A report claims that Uber’s iPhone app was capable of recording users screens, even when they weren’t using the app.
Gizmodo reports that the ride-sharing app Uber was capable of recording users’ iPhone screens even when the app wasn’t being used. The screen recording feature was enabled through a piece of code called an “entitlement,” which allows apps to interact with the iOS phone system, doing everything from sending notifications to allowing access to Apple systems like iCloud and Apple Pay. However, the entitlement that allowed the Uber app to record the iPhone screen was designed as a memory saving feature for the Apple Watch. This entitlement was only present in the 8.2 version of the Uber app.
The idea behind the entitlement was that the iPhone would record the phone’s screen and send the recorded data to the Apple Watch, letting the iPhone’s processor do all the heavy lifting, saving memory on the Apple Watch. According to security researchers, this is not a common entitlement and would have to be approved directly by Apple. Will Strafach, a security researcher and CEO of Sudo Security Group, searched the current Apple app store and was unable to find a single other app with a screen recording entitlement enabled.
“It looks like no other third-party developer has been able to get Apple to grant them a private sensitive entitlement of this nature,” Strafach said. “Considering Uber’s past privacy issues I am very curious how they convinced Apple to allow this.”

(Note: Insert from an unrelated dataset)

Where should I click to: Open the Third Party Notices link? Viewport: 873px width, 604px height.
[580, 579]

Although the entitlement is only designed to be used with the Apple Watch, there are obvious worries that if a hacker was to gain access to Uber’s system, they could potentially capture screenshots of thousands of users’ phones, harvesting passwords and other sensitive information.
Luca Todesco, an iPhone jailbreaker and researcher, explained some of the biggest issues with the entitlement: “Essentially it gives you full control over the framebuffer, which contains the colors of each pixel of your screen. So they can potentially draw or record the screen. It can potentially steal passwords etc.” The feature could also be used to track the apps a user installs on their iPhone.

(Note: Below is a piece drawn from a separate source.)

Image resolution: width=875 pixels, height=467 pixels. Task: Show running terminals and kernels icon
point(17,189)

An Uber spokesperson told Gizmodo that first generation Apple Watches were unable to render detailed maps alone, and the screen recording tool was never used for anything other than rendering these maps. “It was used for an old version of the Apple Watch app, specifically to run the heavy lifting of rendering maps on your phone & then send the rendering to the Watch app,” the spokesperson said. “This dependency was removed with previous improvements to Apple’s OS & our app. Therefore, we’re removing this API from our iOS codebase.”
This was partly due to the tight time frame that Apple gave companies to have their apps ready for the launch of the Apple Watch in 2015, this led to a special permission being given to Uber to use the screen recording entitlement. “Apple gave us this permission years because Apple Watch couldn’t handle our maps rendering. It’s not connected to anything in our current codebase,” Uber’s spokesperson stated.
Uber stated that the screen sharing entitlement is not present in the current version of their app.